A mãe, Edileuza José Pedra, 20 anos, acionou a polícia. Por volta das 13h, a cerca de 500 m, os policiais que faziam as buscas encontraram roupas da menina escondidas em um matagal. Um pouco mais adiante, os policiais encontraram o corpo da criança com ferimentos e vestígios de violência sexual.
"A mãe nos contou que a última pessoa a sair da casa na noite de domingo foi Manoel. Ele teria ido procurá-la mais uma vez para insistir num namoro que ela nega insistentemente. Por isso, fomos até a casa de Manoel, que fica no mesmo bairro", disse o delegado. Na casa, os policiais encontraram as roupas do rapaz recém-lavadas, mas com resíduos de sangue.

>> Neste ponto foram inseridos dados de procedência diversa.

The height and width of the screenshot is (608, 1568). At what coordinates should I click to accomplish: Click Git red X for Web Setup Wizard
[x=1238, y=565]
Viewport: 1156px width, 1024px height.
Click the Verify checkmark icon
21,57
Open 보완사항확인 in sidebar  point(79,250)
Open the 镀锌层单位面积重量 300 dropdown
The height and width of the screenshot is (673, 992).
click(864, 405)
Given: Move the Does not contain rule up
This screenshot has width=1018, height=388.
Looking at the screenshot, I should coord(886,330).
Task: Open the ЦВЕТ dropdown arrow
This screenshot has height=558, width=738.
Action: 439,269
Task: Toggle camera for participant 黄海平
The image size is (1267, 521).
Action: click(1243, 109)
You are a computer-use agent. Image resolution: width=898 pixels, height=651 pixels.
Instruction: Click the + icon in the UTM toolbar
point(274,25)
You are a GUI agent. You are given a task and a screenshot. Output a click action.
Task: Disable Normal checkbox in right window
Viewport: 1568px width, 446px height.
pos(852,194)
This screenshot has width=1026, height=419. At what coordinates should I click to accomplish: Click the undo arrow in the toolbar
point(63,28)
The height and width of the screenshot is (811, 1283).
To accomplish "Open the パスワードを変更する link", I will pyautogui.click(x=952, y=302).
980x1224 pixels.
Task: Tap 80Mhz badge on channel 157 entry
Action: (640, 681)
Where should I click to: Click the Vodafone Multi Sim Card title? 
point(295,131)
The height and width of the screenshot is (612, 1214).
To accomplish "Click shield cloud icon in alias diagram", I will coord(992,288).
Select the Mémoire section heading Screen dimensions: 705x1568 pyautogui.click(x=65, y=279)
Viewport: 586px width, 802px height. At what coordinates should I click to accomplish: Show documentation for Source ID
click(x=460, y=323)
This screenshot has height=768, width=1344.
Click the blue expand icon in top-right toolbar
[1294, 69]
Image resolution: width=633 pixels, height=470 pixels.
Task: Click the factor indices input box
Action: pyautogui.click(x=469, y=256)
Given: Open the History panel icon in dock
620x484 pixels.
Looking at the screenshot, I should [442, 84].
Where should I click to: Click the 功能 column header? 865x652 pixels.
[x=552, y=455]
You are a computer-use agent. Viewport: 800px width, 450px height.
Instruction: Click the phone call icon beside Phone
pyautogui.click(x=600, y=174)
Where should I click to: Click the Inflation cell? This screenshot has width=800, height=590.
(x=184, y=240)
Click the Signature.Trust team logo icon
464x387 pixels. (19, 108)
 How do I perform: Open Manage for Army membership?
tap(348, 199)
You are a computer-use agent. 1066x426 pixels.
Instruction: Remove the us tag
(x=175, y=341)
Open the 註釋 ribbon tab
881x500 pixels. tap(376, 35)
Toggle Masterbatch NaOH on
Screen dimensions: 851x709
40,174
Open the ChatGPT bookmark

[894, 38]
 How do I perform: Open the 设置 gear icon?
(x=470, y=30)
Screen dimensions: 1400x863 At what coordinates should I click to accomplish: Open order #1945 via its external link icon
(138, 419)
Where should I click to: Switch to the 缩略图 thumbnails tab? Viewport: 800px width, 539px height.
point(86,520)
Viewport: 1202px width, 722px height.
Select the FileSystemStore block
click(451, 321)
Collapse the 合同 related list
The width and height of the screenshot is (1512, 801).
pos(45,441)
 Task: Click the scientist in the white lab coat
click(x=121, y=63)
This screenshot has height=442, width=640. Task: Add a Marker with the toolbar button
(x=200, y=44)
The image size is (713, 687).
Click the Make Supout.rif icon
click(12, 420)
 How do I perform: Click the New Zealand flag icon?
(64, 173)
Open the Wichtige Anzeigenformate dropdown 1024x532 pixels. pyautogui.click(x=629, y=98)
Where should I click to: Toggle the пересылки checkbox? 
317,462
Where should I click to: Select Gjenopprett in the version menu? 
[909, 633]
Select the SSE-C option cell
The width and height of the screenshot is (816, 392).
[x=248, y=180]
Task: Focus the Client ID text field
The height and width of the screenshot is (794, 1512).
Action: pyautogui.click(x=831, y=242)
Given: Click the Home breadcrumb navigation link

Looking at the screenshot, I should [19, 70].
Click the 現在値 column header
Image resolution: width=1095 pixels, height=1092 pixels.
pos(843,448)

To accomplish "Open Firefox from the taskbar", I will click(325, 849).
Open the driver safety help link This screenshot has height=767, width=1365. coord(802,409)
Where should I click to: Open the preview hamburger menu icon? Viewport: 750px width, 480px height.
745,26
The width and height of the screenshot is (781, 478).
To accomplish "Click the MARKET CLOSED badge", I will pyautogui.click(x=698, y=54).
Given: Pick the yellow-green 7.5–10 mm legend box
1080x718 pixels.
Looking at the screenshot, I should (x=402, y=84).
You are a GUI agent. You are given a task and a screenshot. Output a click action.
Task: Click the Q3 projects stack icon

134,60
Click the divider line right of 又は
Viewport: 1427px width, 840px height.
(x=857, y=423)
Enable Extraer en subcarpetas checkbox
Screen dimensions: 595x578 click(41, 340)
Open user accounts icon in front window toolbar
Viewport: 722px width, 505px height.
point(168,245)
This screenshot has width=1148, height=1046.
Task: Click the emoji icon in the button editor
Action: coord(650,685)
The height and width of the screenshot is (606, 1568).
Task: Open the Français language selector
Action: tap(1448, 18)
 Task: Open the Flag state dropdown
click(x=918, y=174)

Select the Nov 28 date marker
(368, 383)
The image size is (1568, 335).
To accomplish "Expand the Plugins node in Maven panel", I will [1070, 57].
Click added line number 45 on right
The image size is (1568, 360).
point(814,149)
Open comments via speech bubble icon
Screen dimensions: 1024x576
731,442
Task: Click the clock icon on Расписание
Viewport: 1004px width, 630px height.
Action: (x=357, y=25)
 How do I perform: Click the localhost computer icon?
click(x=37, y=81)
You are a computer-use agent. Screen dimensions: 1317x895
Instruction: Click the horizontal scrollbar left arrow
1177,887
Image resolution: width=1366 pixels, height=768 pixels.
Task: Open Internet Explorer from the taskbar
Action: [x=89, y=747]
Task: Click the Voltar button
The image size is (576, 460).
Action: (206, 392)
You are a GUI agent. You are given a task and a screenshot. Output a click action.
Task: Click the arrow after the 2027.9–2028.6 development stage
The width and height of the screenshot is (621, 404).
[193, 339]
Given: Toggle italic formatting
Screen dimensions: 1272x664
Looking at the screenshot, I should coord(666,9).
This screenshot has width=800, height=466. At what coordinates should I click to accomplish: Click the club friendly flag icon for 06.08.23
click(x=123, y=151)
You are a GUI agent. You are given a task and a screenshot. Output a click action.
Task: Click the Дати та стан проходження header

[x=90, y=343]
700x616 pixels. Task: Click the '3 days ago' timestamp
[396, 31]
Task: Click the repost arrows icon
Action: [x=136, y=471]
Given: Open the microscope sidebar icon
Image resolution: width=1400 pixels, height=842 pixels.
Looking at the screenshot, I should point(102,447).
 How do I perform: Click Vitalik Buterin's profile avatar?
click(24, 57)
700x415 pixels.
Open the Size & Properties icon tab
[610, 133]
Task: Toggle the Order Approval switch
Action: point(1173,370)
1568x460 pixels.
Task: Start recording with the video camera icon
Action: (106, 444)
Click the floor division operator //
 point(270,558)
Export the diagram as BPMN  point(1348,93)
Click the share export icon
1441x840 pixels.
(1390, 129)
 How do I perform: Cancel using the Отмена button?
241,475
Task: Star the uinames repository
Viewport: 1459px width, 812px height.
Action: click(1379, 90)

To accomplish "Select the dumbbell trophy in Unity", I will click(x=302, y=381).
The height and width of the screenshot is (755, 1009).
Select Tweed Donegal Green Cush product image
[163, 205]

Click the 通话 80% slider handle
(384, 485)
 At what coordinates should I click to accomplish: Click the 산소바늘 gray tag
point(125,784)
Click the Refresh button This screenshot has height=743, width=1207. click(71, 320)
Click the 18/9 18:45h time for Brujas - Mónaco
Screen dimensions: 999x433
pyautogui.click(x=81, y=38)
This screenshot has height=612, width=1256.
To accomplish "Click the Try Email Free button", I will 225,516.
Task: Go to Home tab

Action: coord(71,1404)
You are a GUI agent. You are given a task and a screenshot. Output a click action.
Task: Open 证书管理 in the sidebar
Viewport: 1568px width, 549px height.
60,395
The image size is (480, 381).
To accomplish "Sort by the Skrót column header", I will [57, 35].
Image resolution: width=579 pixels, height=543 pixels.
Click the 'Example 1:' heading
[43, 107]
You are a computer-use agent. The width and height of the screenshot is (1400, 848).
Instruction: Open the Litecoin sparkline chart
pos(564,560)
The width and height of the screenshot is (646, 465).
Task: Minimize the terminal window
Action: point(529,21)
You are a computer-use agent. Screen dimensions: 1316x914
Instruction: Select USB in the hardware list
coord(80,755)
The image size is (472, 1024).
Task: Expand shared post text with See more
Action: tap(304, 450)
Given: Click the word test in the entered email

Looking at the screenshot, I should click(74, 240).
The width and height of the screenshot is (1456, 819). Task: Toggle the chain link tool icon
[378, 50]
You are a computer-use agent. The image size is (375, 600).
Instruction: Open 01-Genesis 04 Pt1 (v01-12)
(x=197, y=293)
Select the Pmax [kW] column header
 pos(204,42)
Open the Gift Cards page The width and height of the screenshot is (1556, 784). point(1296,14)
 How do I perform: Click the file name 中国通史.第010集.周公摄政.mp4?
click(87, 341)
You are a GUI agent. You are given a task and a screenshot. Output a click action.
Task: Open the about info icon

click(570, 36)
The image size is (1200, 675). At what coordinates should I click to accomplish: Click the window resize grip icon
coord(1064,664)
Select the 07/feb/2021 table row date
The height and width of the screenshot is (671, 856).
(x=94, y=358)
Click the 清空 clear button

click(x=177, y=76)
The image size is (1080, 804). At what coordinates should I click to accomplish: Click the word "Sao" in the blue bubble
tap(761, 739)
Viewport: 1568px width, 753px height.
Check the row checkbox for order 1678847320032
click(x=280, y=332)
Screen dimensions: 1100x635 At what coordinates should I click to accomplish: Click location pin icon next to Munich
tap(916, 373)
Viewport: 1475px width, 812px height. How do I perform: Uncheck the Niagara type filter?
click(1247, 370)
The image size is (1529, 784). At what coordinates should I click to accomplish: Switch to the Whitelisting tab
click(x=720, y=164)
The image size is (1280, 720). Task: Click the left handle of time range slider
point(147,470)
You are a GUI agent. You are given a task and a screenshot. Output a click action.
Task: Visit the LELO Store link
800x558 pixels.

"Ele foi levado para a delegacia e confessou que matou a criança porque a Edileuza o rejeitava. Como estava drogado não se lembra com detalhes do que fez", afirmou.
Enquanto o suspeito era ouvido, aproximadamente 200 pessoas começaram a se aglomerar do lado de fora da delegacia. Com receio que uma invasão acontecesse e que o preso fosse linchado, o delegado resolveu transferi-lo para Paranavaí.
"Vamos fazer um levantamento completo da vida pregressa dele e já enviamos as roupas e o material colhido da vítima para a perícia", explicou.
Manoel Aparecido Tenório de Miranda foi autuado em flagrante por homicídio. Caso os exames complementares confirmem que houve violência sexual, ele irá responder também por estupro, um agravante que pode levar a uma condenação de até 30 anos de prisão.